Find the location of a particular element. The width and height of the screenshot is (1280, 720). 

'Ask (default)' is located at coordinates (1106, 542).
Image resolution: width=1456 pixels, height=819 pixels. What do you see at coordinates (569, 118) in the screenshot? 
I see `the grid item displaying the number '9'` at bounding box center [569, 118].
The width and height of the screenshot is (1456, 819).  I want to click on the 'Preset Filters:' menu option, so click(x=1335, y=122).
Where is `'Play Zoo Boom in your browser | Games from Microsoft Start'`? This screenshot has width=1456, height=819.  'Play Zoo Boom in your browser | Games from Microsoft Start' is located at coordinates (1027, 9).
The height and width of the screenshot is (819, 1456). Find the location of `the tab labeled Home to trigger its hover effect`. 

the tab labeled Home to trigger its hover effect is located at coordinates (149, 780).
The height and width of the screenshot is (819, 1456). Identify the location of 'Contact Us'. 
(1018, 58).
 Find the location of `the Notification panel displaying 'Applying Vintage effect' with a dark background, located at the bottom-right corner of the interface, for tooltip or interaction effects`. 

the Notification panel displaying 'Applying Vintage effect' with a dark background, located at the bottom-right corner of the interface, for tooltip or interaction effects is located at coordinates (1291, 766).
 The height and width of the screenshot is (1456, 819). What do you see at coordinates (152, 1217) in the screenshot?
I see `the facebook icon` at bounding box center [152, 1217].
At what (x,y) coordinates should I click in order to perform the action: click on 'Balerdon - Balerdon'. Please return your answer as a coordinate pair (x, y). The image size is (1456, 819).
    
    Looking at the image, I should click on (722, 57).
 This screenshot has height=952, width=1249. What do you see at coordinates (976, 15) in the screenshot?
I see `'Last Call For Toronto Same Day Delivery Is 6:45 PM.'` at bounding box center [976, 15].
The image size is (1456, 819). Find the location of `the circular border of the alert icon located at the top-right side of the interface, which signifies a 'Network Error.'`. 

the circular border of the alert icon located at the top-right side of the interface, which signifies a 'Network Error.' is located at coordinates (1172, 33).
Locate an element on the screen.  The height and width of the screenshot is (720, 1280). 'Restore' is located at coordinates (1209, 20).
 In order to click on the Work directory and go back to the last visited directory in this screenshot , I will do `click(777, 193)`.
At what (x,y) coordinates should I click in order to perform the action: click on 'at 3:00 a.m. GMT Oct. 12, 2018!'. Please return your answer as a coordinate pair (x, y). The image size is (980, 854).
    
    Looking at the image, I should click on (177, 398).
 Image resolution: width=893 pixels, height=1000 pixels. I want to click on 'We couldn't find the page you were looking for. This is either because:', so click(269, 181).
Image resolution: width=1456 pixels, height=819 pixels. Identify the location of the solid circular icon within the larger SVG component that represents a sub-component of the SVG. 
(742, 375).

• **TASK DIRECTIONS**
Extract every line of the listing above and reproduce each one verbatim, preserving its original order.

• **THE OUTPUT**
Find the location of a particular element. The width and height of the screenshot is (1280, 720). 

'Ask (default)' is located at coordinates (1106, 542).
Image resolution: width=1456 pixels, height=819 pixels. What do you see at coordinates (569, 118) in the screenshot? 
I see `the grid item displaying the number '9'` at bounding box center [569, 118].
The width and height of the screenshot is (1456, 819).  I want to click on the 'Preset Filters:' menu option, so click(x=1335, y=122).
Where is `'Play Zoo Boom in your browser | Games from Microsoft Start'`? This screenshot has width=1456, height=819.  'Play Zoo Boom in your browser | Games from Microsoft Start' is located at coordinates (1027, 9).
The height and width of the screenshot is (819, 1456). Find the location of `the tab labeled Home to trigger its hover effect`. 

the tab labeled Home to trigger its hover effect is located at coordinates (149, 780).
The height and width of the screenshot is (819, 1456). Identify the location of 'Contact Us'. 
(1018, 58).
 Find the location of `the Notification panel displaying 'Applying Vintage effect' with a dark background, located at the bottom-right corner of the interface, for tooltip or interaction effects`. 

the Notification panel displaying 'Applying Vintage effect' with a dark background, located at the bottom-right corner of the interface, for tooltip or interaction effects is located at coordinates (1291, 766).
 The height and width of the screenshot is (1456, 819). What do you see at coordinates (152, 1217) in the screenshot?
I see `the facebook icon` at bounding box center [152, 1217].
At what (x,y) coordinates should I click in order to perform the action: click on 'Balerdon - Balerdon'. Please return your answer as a coordinate pair (x, y). The image size is (1456, 819).
    
    Looking at the image, I should click on (722, 57).
 This screenshot has height=952, width=1249. What do you see at coordinates (976, 15) in the screenshot?
I see `'Last Call For Toronto Same Day Delivery Is 6:45 PM.'` at bounding box center [976, 15].
The image size is (1456, 819). Find the location of `the circular border of the alert icon located at the top-right side of the interface, which signifies a 'Network Error.'`. 

the circular border of the alert icon located at the top-right side of the interface, which signifies a 'Network Error.' is located at coordinates (1172, 33).
Locate an element on the screen.  The height and width of the screenshot is (720, 1280). 'Restore' is located at coordinates (1209, 20).
 In order to click on the Work directory and go back to the last visited directory in this screenshot , I will do `click(777, 193)`.
At what (x,y) coordinates should I click in order to perform the action: click on 'at 3:00 a.m. GMT Oct. 12, 2018!'. Please return your answer as a coordinate pair (x, y). The image size is (980, 854).
    
    Looking at the image, I should click on (177, 398).
 Image resolution: width=893 pixels, height=1000 pixels. I want to click on 'We couldn't find the page you were looking for. This is either because:', so click(269, 181).
Image resolution: width=1456 pixels, height=819 pixels. Identify the location of the solid circular icon within the larger SVG component that represents a sub-component of the SVG. 
(742, 375).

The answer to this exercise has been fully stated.